[WORK TO BE COMPLETED] Every line with the string "blue" should be copied from the data.
================
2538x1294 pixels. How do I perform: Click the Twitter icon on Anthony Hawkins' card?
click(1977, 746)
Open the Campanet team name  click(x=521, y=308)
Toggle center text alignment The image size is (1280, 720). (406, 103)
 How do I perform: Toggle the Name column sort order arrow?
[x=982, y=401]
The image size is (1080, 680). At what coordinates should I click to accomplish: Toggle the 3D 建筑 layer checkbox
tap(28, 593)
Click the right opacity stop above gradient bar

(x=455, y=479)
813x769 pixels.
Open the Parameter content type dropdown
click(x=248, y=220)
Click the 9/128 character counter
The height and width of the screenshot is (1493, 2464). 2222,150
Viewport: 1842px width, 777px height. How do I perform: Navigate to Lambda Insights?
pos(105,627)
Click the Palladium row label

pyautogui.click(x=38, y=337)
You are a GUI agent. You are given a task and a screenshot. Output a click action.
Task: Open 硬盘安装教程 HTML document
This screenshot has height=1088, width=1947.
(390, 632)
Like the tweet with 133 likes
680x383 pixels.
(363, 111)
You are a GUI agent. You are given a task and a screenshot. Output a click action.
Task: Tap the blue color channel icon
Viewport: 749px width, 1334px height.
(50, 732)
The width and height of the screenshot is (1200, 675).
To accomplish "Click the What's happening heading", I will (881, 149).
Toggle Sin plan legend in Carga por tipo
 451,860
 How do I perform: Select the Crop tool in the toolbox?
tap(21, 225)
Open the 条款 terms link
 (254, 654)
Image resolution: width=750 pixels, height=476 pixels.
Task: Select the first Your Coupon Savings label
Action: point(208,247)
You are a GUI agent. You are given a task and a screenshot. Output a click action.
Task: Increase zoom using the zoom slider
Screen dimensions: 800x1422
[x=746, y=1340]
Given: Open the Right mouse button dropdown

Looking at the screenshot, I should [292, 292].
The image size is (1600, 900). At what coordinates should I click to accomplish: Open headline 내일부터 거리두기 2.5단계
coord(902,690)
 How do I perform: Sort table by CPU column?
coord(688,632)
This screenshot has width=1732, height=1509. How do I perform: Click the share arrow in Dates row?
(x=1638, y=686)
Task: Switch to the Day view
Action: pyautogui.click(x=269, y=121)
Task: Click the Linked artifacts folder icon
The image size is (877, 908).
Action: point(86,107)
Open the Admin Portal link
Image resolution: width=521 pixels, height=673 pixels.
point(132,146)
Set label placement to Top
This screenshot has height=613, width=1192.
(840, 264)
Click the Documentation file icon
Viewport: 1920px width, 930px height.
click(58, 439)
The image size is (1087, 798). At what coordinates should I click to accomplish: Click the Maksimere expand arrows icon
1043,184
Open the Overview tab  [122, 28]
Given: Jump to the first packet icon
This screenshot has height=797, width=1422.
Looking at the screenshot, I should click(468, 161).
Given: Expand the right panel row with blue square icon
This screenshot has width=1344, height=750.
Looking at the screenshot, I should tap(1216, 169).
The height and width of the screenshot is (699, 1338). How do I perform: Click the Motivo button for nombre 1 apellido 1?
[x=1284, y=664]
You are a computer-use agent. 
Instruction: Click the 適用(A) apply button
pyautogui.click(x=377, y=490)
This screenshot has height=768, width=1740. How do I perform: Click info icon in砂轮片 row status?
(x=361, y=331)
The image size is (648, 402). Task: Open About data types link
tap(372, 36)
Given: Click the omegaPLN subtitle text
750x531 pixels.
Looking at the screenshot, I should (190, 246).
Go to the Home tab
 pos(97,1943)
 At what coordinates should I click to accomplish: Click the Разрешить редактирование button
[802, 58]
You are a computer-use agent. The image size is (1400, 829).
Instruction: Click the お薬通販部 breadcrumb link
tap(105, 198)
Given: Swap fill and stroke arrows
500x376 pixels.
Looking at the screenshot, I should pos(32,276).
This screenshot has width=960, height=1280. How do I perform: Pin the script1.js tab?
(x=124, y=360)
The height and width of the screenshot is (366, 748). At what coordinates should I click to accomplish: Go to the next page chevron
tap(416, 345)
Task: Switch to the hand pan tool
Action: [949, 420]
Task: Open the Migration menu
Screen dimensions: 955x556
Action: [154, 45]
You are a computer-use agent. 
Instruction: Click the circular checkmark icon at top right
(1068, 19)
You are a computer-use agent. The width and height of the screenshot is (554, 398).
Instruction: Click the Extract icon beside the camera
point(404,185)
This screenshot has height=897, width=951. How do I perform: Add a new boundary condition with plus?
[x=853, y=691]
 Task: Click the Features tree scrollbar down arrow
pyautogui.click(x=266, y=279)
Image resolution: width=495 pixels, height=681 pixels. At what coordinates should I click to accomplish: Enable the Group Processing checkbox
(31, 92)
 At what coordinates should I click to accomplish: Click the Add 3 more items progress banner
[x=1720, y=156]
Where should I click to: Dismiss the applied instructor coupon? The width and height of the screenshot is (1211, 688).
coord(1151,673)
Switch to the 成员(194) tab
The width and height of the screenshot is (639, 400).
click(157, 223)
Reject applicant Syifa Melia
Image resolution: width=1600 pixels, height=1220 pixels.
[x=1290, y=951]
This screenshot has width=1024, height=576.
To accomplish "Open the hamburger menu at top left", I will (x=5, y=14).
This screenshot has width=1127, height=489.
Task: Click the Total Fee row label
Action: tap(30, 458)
================
[WRITTEN REPLY]
Task: Tap the blue color channel icon
Given: Expand the right panel row with blue square icon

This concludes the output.